Wikipedia:WikiProject AI Cleanup/Guide
Main page | Discussion | Guide | Resources | Policies | Research |
This is a guide to finding and fixing AI-generated content on Wikipedia.
Spotting AI
editIdentifying AI-assisted edits is difficult in most cases since the generated text is often indistinguishable from human text. Some exceptions are if the text contains phrases like "as an AI model" or "as of my last knowledge update" and if the editor copy-pasted the prompt used to generate the text together with the AI response. Other indications include the presence of obvious AI hallucinations.
- AI content sometimes takes a promotional tone, reading like a tourism website.
- When missing more precise information, AI will often describe in detail very generic and common features, praising a village for its fertile farmlands, livestock and scenic countryside despite it being in an arid mountain range.
- Other times, the AI gets confused and will write about a hotel instead of a nearby village.
- AI often invents fake references, so check to see if the URLs work and the cited books exist.
- Example: the article Leninist historiography was entirely written by AI and previously included a list of completely fake sources in Russian and Hungarian at the bottom of the page. Google turned up no results for these sources.
- Other example: the article Estola albosignata, about a beetle species, had paragraphs written by AI sourced to actual German and French sources. While the sourced articles were real, they were completely off-topic, with the French one discussing an unrelated genus of crabs.
- Automatic AI detectors like GPTZero are unreliable and should only ever be used with caution. Given the high rate of false positives, deleting or tagging content purely because it was flagged by an automatic AI detector is not acceptable.
Style
edit- AI usually capitalizes every word in section titles (title case), which should instead be written in sentence case.
- A "bullet points with bold titles" style is very typical of ChatGPT, which is virtually unknown on Wikipedia. Often, the content of each bullet point will be a longer rewording of the bolded keyword preceding it.

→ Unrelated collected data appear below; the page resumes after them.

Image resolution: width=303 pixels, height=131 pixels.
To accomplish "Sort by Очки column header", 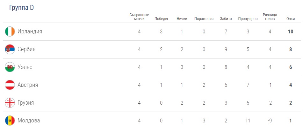I will [x=290, y=19].
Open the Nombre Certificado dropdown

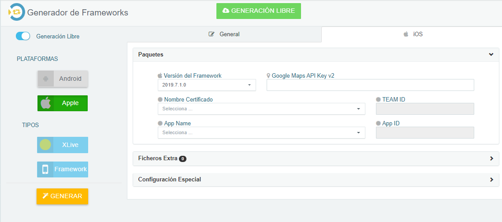pos(261,109)
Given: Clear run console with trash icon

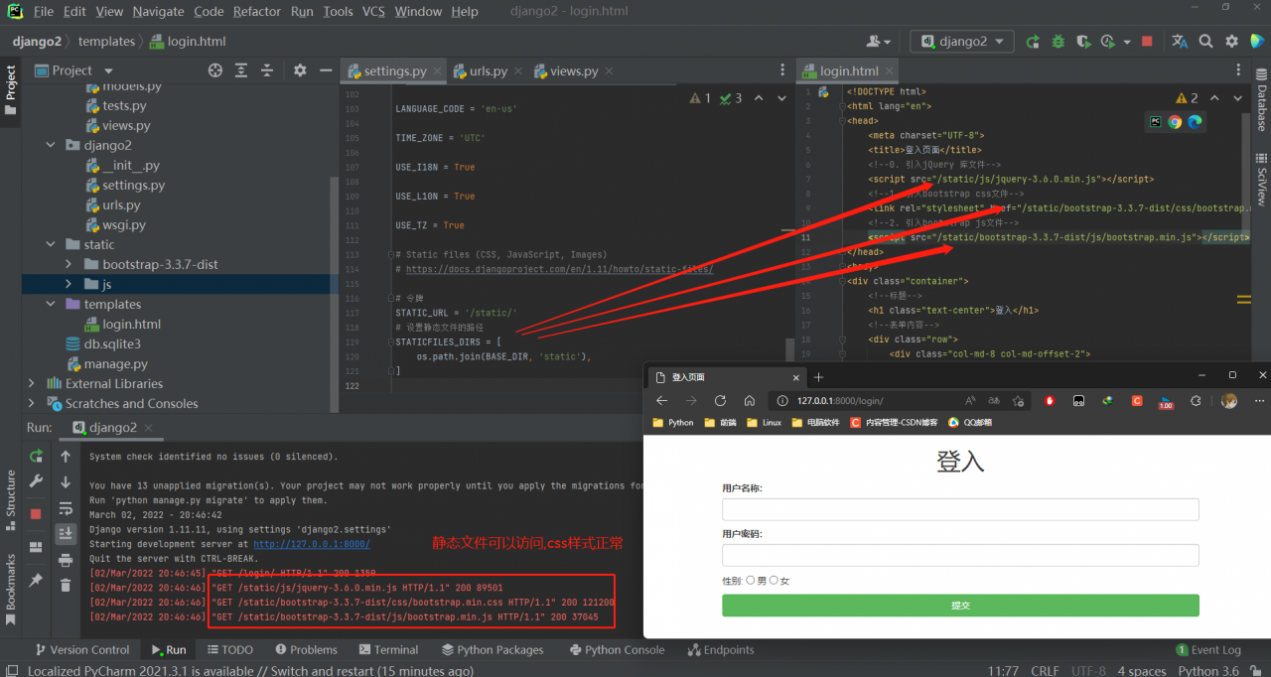Looking at the screenshot, I should [x=66, y=587].
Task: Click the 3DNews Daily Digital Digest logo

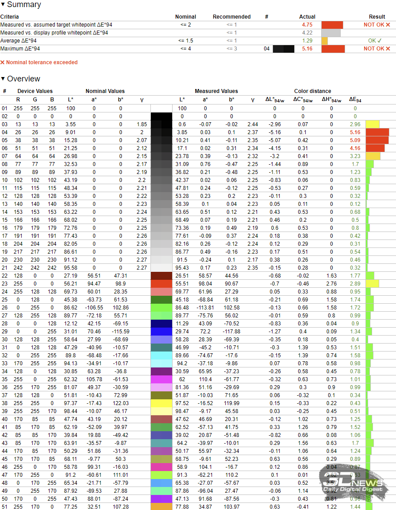Action: 354,483
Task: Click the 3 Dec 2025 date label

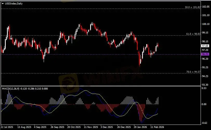Action: (x=106, y=127)
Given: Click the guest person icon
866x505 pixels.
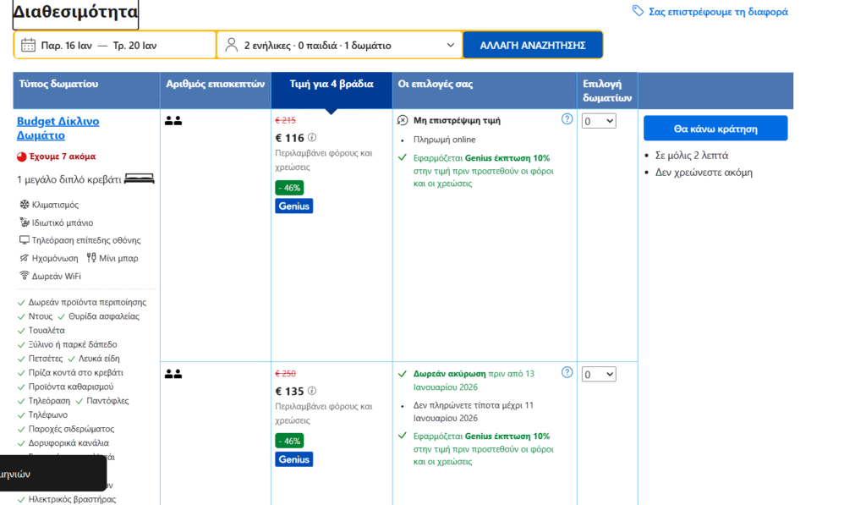Looking at the screenshot, I should 231,45.
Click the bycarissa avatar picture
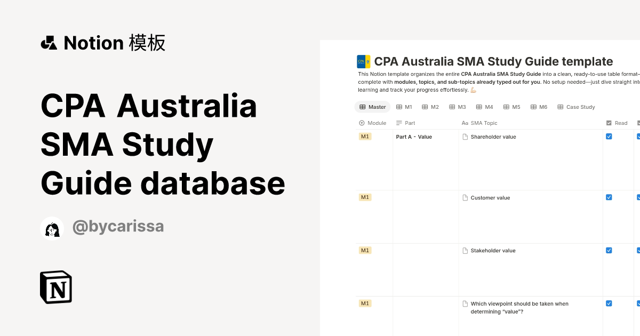640x336 pixels. (x=52, y=228)
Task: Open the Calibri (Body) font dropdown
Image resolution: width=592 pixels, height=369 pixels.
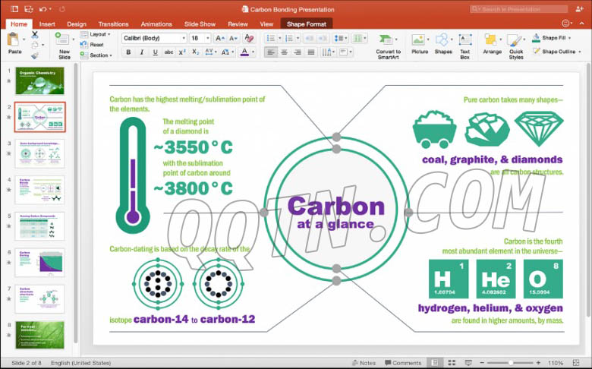Action: 154,38
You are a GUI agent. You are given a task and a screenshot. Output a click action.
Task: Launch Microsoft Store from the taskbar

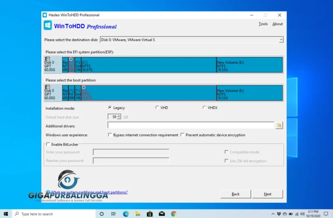click(x=150, y=214)
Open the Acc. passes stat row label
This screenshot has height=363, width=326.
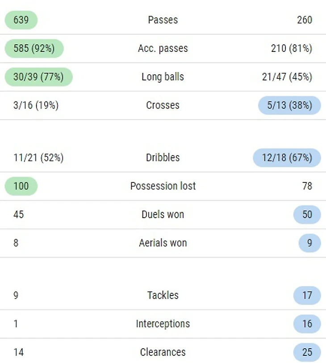click(163, 48)
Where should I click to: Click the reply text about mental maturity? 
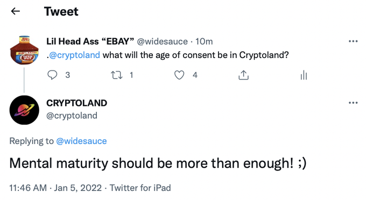158,163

- ChatGPT will often add a "Conclusion" section, usually arguing for the significance of the subject in a broader context. These sections do not add encyclopedic information, instead being more essay-like and subjective, and should not be present on Wikipedia.
Cleaning up
editArticles with AI-generated content
editThe category Category:Articles containing suspected AI-generated texts contains all articles tagged with the {{AI-generated}} template.

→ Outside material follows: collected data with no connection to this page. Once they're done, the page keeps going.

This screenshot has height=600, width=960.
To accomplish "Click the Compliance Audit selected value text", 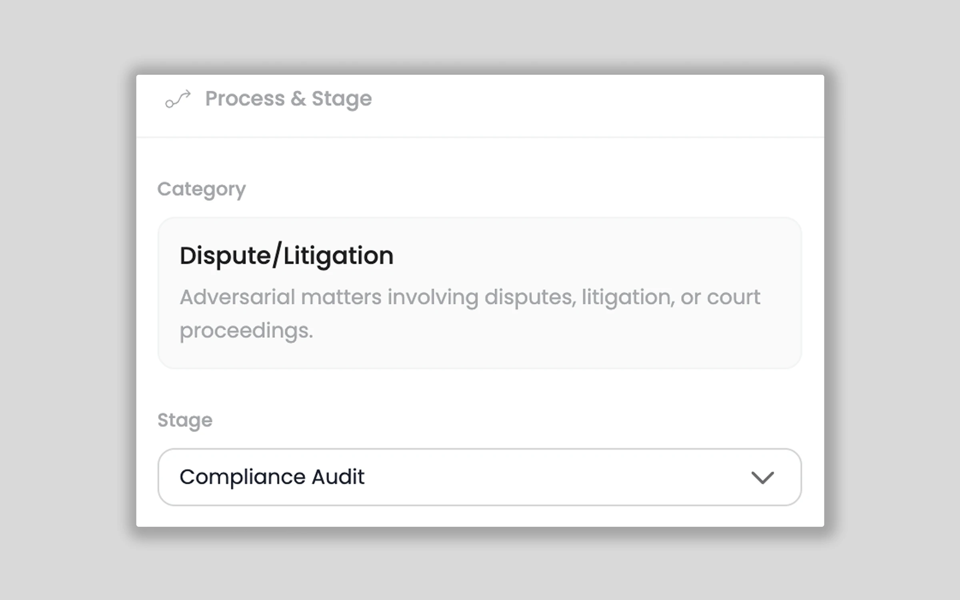I will coord(272,477).
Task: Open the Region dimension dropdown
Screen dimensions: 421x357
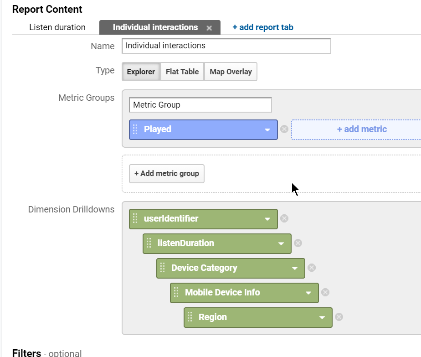Action: click(x=322, y=317)
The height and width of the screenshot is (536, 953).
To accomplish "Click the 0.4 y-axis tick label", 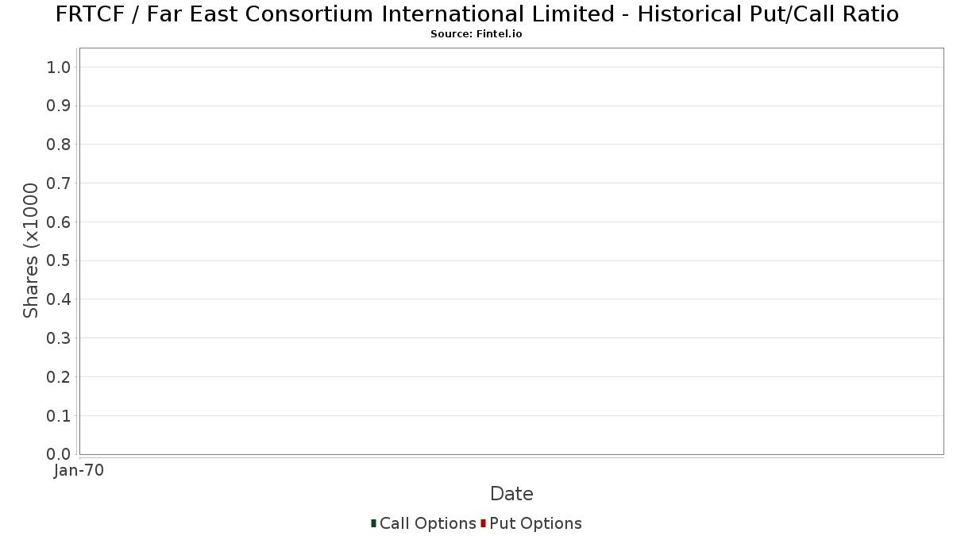I will (59, 299).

- When an article cites a reference that does not exist, remove the citation and the content that it is cited for.
- Remove citations of questionable sources, and either replace them with reliable sources or remove the content they are cited for.
- Ensure that the article text accurately summarizes the remaining cited sources in an encyclopedic tone.
- If an entire article (or draft) is obviously LLM-generated with no plausible human review, and the page is not worth keeping (e.g. if the topic is not notable), nominate it for speedy deletion under the G15 criterion. If the page is worth keeping, rewrite it or stubify it to remove LLM-generated content.
See the Signs of AI writing page for tips on identifying LLM-generated text. The Unreliable/Predatory Source Detector (UPSD) user script highlights citation links that contain a specific piece of text added by some AI chatbots.
Talk page discussions with LLM-generated messages
editIt is inappropriate to post LLM-generated messages in talk page discussions, especially without disclosing that they are LLM-generated.
- Use {{cait}} and {{caib}} to collapse discussions that are disruptive due to the use of LLM-generated text.
- Ask the editor who posted the LLM-generated message to express their argument in their own words without using an LLM.
- If the editor continues to post LLM-generated comments after being asked to stop using an LLM, report them to the incidents noticeboard.
Discussion comments also show signs of AI writing. Do not solely rely on AI content detection tools (such as GPTZero) to determine whether a message is LLM-generated, as these tools have high error rates.
Sources with AI-generated material
editSources produced by machine learning are considered unreliable, and should not be cited as sources in articles. The category All articles containing suspected AI-generated sources contains all articles tagged with the {{AI-generated source}} template.
- If a non-notable website that only contains AI-generated content is repeatedly being cited or linked to in articles, request for the website to be placed on the spam blacklist.
- Remove citations of AI-generated sources (and the content they are cited for) or tag them with the {{rs}} inline cleanup template.
- To inquire about the reliability of a source that incorporates AI-generated content, start a discussion on the reliable sources noticeboard.
Prominent media outlets that have adopted AI-generated content, such as multiple Red Ventures websites, have had their reliability reassessed after noticeboard discussions.
Warning editors
edit- {{Uw-ai1}}, {{Uw-ai2}}, {{Uw-ai3}}, {{Uw-ai4}} – for warning users.
- {{Uw-create-ai1}}, {{Uw-create-ai2}} – for new article creations. Use {{Uw-ai3}} for a higher level warning.